L’idée du projet Good Guy était, au départ, de créer une scène autour de Noël. Mais fidèle à mes habitudes, j’ai voulu casser l’image trop parfaite et joyeuse des fêtes pour en faire une version tordue, ironique et sanglante. Ainsi est née l’idée d’un projet d’horreur autour de Chucky, le célèbre Good Guy qui transforme la magie de Noël en cauchemar domestique.
L’appartement a été conçu comme un décor de film, un espace typique des intérieurs américains de la fin des années 80 et du début des années 90. avec un travail minutieux sur la composition et la mise en scène. L’inspiration vient directement du cinéma de cette époque, avec son style postmoderne domestique américain, typique de la fin des années 80 : les murs aux tons chauds, les meubles en bois verni, les jouets colorés, les guirlandes trop présentes, les tapis épais et les télévisions cathodiques. Pour la première fois, l’intégralité des objets et décorations ont été placés directement dans le modèle SketchUp, afin d’obtenir une vision globale et cohérente de l’appartement.

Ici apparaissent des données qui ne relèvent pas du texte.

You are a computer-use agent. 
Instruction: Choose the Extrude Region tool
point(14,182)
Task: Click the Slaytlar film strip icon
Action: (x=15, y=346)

Cela a permis d’orchestrer les espaces comme un plan de film, du salon au sapin, en passant par la cuisine et la chambre de l’enfant, tout en gardant un réalisme visuel constant.

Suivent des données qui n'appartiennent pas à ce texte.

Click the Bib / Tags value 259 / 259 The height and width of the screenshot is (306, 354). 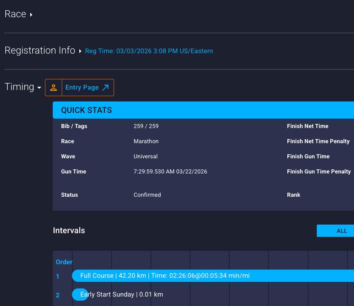point(146,126)
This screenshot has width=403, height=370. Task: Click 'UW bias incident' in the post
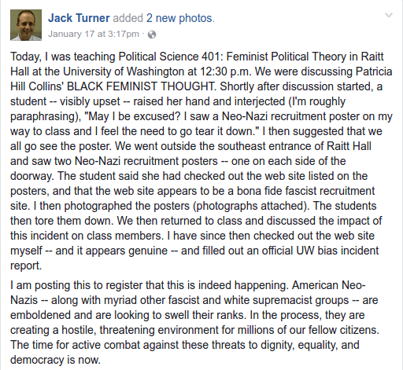338,251
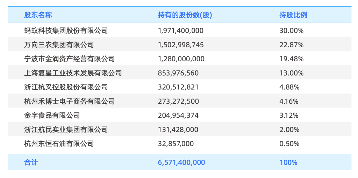Select the 1,280,000,000 shares cell
The image size is (358, 178).
[181, 59]
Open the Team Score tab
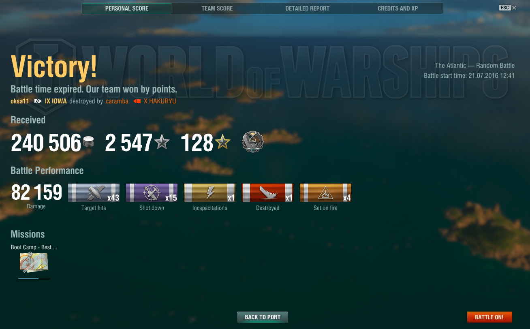This screenshot has height=329, width=530. pos(217,9)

Les rendus ont ensuite été réalisés dans Lumion, en jouant sur les contrastes entre l’éclairage chaleureux des fêtes et la froideur des traces laissées par le drame. L’ensemble donne une scène faussement paisible, presque figée, où la tension monte à mesure qu’on découvre les indices du carnage.
Good Guy, c’est Noël vu à travers le prisme de l’humour noir et du cinéma d’horreur : un décor parfait, une ambiance joyeuse, et un jouet qui n’aurait jamais dû s’inviter à la fête.